The ornamental fish trade provides a pathway for the global translocation of aquatic parasites. We examined a total of 1020 fish imported from Singapore, Malaysia, Thailand, or Sri Lanka to Australia (including freshwater and marine fish species) for monogenean ectoparasites. Fish were received following veterinary certification that they showed no clinical signs of pests and diseases from the exporting country and visual inspection at Australian border control. Australian import conditions require mandatory treatment for goldfish with parasiticides (e.g. trichlorfon, formaldehyde, sodium chloride) for the presence of gill flukes (Dactylogyrus vastator Nybelin, 1924 and Dactylogyrus extensus Mueller and Van Cleave, 1932) prior to export. Over 950 individual parasites were detected in five imported fish species, representing 14 monogenean species. Seven Dactylogyrus spp. including D. vastator and three Gyrodactylus spp. infected goldfish, Carassius auratus Linnaeus, 1758, from Malaysia, Singapore, and Thailand. Dactylogyrus ostraviensis Řehulka, 1988, infected rosy barb, Pethia conchonius Hamilton, 1822, from Singapore, Sri Lanka, and Thailand while two Trianchoratus spp. infected three spot gourami, Trichopodus trichopterus Pallas, 1970 and pearl gourami Trichopodus leerii Bleeker, 1852, from Sri Lanka. Urocleidoides reticulatus Mizelle & Price, 1964, infected guppy, Poecilia reticulata Peters, 1859, from Sri Lanka. The discovery of D. vastator in goldfish, as well as 13 other monogenean species, shows that pre-export health requirements, which include chemical treatment of goldfish, and inspection of all ornamental fish species did not prevent infection by monogeneans. Inspection prior to exportation and at border control must account for the highly cryptic nature of monogenean parasites and consider alternatives to current pre-export conditions and visual inspection at border control.
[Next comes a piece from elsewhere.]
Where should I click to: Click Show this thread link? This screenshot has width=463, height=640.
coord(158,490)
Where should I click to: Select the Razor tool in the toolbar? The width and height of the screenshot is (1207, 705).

Parasite Dispersal From the Ornamental Goldfish Trade

Goldfish, Carassius auratus Linnaeus, 1758, are immensely popular ornamental cyprinid fish, traded in more than 100 countries. For more than 500 years, human translocation has facilitated the spread of goldfish globally, which has enabled numerous and repeated introductions of parasite taxa that infect them. The parasite fauna assemblage of goldfish is generally well documented, but few studies provide evidence of parasite coinvasion following the release of goldfish. This review provides a comprehensive synopsis of parasites that infect goldfish in farmed, aquarium-held, native, and invasive populations globally and summarises evidence for the cointroduction and coinvasion of goldfish parasites. More than 113 species infect goldfish in their native range, of which 26 species have probably coinvaded with the international trade of goldfish. Of these, Schyzocotyle acheilognathi (Cestoda: Bothriocephalidae), Ichthyophthirius multifiliis (Ciliophora: Ichthyophthiriidae), Argulus japonicus (Crustacea: Argulidae), Lernaea cyprinacea (Crustacea: Ergasilidae), Dactylogyrus anchoratus, Dactylogyrus vastator and Dactylogyrus formosus (Monogenea: Dactylogyridae) are common to invasive goldfish populations in more than four countries and are considered a high risk of continued spread. Coinvasive parasites include species with direct and complex life cycles, which have successfully colonised new environments through utilisation of either new native hosts or suitable invasive hosts. Specifically, I. multifiliis, A. japonicus and L. cyprinacea can cause harm to farmed freshwater fish species and are important parasites to consider for biosecurity. These species may threaten other aquatic animal industries given their low host specificity and adaptable life histories. Future attention to biosecurity, management and border detection methods could limit the continued spread of exotic parasites from the ornamental trade of goldfish.